A review by dtaylorbooks
Shatterwing by Donna Maree Hanson

3.0

This was a NetGalley find that I was on the border on when it came to requesting it but did it anyway. It intrigued me just enough to hit that button.

Well. I’ll start by saying I liked the concept of SHATTERWING and I liked the world that Hanson started to develop here, rather barren, Mad Max without the leather, people reduced to baser instincts, all while watching a moon continue to fragment and destroy them. There’s a lot to work with here and it’s what really got me through the book. I liked the concept of creating this drink called dragon wine that had healing properties, on which humanity hinged itself. I liked the notion that Salinda is the last bastion of knowledge in the world, carrying a secret she must keep or risk her life all the while being a slave toiling in a vineyard. She’s a great character with a pretty level head thanks to a ton of training and she really knocks Brill into place, who’s a spoiled little brat that doesn’t know what he’s gotten himself into. But there was a really big cloud blocking out the shine with this book.

It appears that the only way the stock character villains can subjugate people and put them in their place is by rampant sexual assault i.e. rape by a myriad of means, sodomy, fondling of someone in a catatonic state. It was disturbing and the more I read it the more it seemed like it was rape for rape’s sake. Look. I’m all for putting characters through the wringer. It’s when an author does that that their true personalities start to shine through. But every major character whose POV I read from was raped in this book. All three of them, two female and one male. And all for . . . rape? There are other means of torture and humiliation and dehumanization but all there is in this world is sexual assault and it really hurt the book for me. I know the author was trying to show how brutal of a world this place was but really, fade to black a little bit or get more creative with your torture techniques. This was excessive.

Another thing that really bugged me was how fainting damsels the women were. Yeah, sure, they had smart mouths and they were able to survive in the world up until this point but they suffered the most and required rescuing of the male order from every scenario. Held down by men and rescued by them. It’s a rather odd position to be in when reading a book where the two female protagonists are supposedly stand on their own as strong women. However they were rather shrinking and faint when the crap started to get stuck in the fan blades.

What the blurb doesn’t touch on in Part 2 of SHATTERWING and I think that’s doing it a disservice. The female protagonist’s name in Part 2 escapes me at the moment but I liked her as much as Salinda (minus the rape) and they’re two similar characters that I could get on board with. Not to mention it’s the other half to this story and once you’re in to Part 2 it starts to wrap around itself and a bigger picture starts to form. To mention one part and not the other is lacking, I think.

The underground guy who emerges after over 1,000 years of stasis is interesting too. Again, his name escapes me too and it’s a part of the story only touched on but it made the world a bit bigger and a bit fuller beyond the rape wasteland that surrounds people in this world.

I like this world with its moons and Shatterwing slowly dying and the dragons. Of course the dragons!

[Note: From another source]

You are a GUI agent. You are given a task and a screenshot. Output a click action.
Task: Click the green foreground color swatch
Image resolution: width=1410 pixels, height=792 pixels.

And the magic and the blooming history. But the sexual assault. My god. Once would have been sufficient to paint the world in a solid picture. But three times and it’s just rape porn and I’m really hesitant now to read further in the series because I don’t want to read more rapes. Show me gore and war and fighting and even various degrees of torture but it’s only just rape here, and abject women shaming (severe Madonna/whore issues in this book from an in-world societal standpoint) and it just kills it for me. I just don’t want to read that.